NAME: Victor Dimukeje
POSITION: Defensive End
WEIGHT: 265 pounds
- 2021 Chiefs Draft Prospect: Ben Cleveland
- 2021 Chiefs Draft Prospect: Nico Collins
- 2021 Chiefs Draft Prospect: Aaron Robinson
- 2021 Chiefs Draft Prospect: Brady Christensen
- 2021 Chiefs Draft Prospect: Payton Turner
Growing up in Baltimore, Maryland, Victor Dimukeje attended Boys’ Latin School for high school football. He racked up 42 tackles, 8.5 tackles for loss, seven sacks and two fumble recoveries in his junior season there. Dimukeje also earned All-Maryland Interscholastic Athletic Association B Conference honors that campaign. To follow that up, the defender recorded 72 tackles, 21 tackles for loss, 10.5 sacks and two forced fumbles in his senior high school season. Dimukeje was selected to play for Team Baltimore in the Crab Bowl following the year, and was a 2016 Senior Under Armour ELITE 100 postseason selection. Finally, he earned USA Today American Family Insurance All-USA Maryland Football second team honors and Baltimore Sun All-Metro first team honors.
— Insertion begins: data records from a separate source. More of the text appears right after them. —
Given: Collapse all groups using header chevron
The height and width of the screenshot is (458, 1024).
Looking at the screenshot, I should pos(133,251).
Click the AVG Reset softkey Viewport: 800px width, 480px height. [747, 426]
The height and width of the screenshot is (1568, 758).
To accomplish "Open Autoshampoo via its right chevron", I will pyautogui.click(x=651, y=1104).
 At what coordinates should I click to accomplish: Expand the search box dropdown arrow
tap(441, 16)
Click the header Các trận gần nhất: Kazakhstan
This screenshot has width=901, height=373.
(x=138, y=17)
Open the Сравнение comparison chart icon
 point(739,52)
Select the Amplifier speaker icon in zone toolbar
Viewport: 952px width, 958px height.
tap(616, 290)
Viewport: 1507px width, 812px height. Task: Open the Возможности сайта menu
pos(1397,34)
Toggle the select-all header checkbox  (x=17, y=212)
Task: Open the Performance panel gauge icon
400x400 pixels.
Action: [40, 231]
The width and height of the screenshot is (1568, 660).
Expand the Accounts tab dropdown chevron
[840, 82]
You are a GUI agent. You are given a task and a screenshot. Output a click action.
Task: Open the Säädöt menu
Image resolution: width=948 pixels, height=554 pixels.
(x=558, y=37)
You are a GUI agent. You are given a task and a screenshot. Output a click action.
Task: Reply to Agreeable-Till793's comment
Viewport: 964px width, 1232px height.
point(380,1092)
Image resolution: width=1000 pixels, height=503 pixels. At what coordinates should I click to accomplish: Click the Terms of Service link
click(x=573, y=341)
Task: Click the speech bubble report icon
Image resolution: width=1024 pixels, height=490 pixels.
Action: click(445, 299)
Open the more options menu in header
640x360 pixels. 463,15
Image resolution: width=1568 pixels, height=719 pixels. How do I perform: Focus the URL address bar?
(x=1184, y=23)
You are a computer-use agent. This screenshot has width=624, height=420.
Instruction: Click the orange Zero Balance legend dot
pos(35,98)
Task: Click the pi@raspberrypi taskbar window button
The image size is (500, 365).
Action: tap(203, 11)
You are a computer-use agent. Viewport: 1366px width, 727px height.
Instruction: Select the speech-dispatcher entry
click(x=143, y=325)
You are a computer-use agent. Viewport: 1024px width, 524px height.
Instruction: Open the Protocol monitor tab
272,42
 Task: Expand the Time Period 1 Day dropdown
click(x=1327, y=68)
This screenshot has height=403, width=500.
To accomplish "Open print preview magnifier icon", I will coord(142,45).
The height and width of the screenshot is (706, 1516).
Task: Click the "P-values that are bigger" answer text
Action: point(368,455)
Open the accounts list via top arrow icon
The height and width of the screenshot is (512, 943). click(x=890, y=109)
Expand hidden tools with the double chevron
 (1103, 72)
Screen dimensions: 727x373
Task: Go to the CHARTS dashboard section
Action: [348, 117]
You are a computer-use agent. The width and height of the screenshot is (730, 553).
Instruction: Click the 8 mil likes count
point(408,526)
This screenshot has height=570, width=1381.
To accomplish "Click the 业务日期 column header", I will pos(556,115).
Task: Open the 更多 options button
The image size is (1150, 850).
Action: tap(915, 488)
Rivals.com listed Dimukeje as a three-star recruit and the number 36 strongside defensive end in the nation. After choosing to play college football at Duke, he was one of the more reliable defenders for the Blue Devils in recent history. Dimukeje started all 49 games of his college career, while also recording 40+ tackles in each season. Furthermore, he registered 7.5+ tackles for loss each year and totaled 21 sacks across his four seasons. Among his accolades, are first team freshman All-America (2017) and an All-ACC selection (2019, 2020). Additionally, Dimukeje is one of just three defenders in Duke history to start multiple bowl game victories (2017, 2018).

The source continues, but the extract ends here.